Chris Havlin @ University of Illinois

  1. yt-napari plugin: yt is used for analysis and visualization of volumetric datasets (mostly for astrophysical simulation). The plugin hopes to not only support interactive visualization, but also handle validation and ingestion of complex datasets. A prototype exists, with a stable release targeted for June 1st, 2022 (more details here).

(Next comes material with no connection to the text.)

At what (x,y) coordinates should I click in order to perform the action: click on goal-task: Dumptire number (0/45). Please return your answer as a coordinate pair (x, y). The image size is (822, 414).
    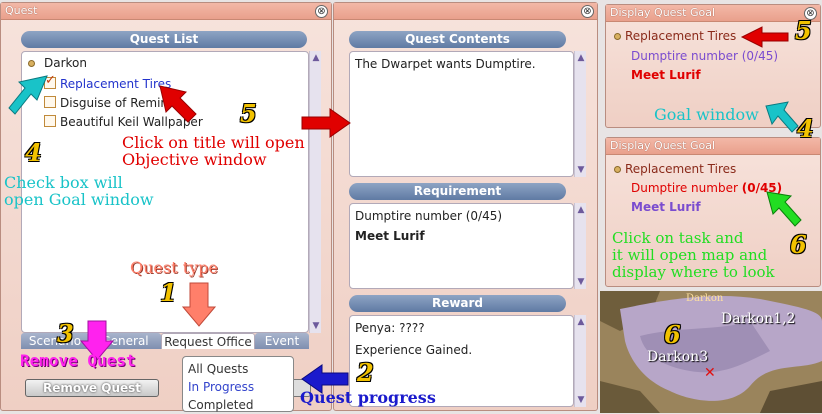
    Looking at the image, I should click on (704, 56).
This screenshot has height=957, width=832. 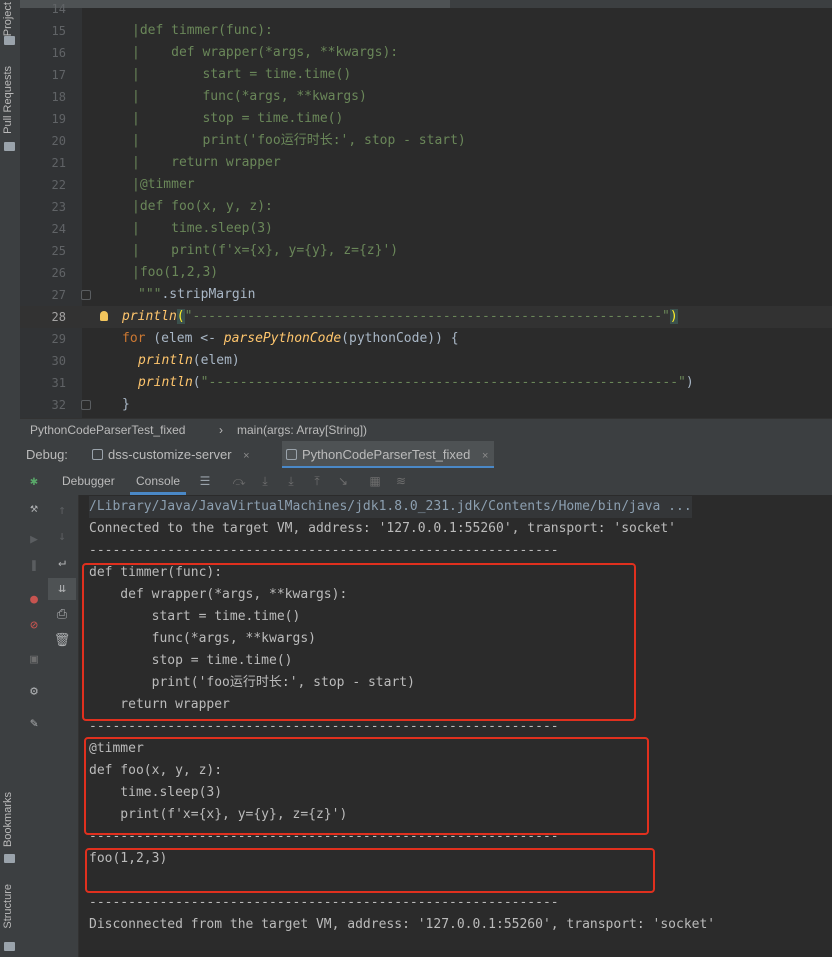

Virginie Uhlmann @ European Bioinformatics Institute

  1. splineit: allows interactive spline shaping in napari (think moving a squiggly line in paint), "allows curating segmentation results and prepare training sets in a 'vector graphics' manner" (more details here). I think there is potential for integration with Dask because one current issue they're facing is scalability-- with more than 200 layers, things get very slow and a better data structure is needed for interactive layers.
GenevieveBuckley commented 2 years ago

Brief comments:

Note: the napari plugin accelerator grant program is 6 months, which is why many projects have release dates targeted for June 2022. I guess it's possible CZI might do some no cost grant extensions, but for best results interacting with these groups in the first half of this year would be most productive.

jni commented 2 years ago

Hi @scharlottej13, thanks for this writeup and pleased to meet you! I agree with @GenevieveBuckley's comments; zarpaint in particular relies on writing to bigger-than-RAM arrays, so it's not well suited to dask at the moment. @abigailmcgovern is working on using the painted arrays to train pytorch networks, and that could work very well with dask.

Re skan, a lot of the work that @GenevieveBuckley and I did might be obsolete soon thanks to a brand new, NumPy-only way to create graphs, which is in skan main branch and which is copied wholesale from this PR to scikit-image. I haven't played around yet with whether dask works out of the box with this approach but it seems to me like it should be easier than the numba-based approach from earlier.

GenevieveBuckley commented 2 years ago

@AbigailMcGovern is working on using the painted arrays to train pytorch networks, and that could work very well with dask.

Ooh yeah, this would be a great project for Dask engagement.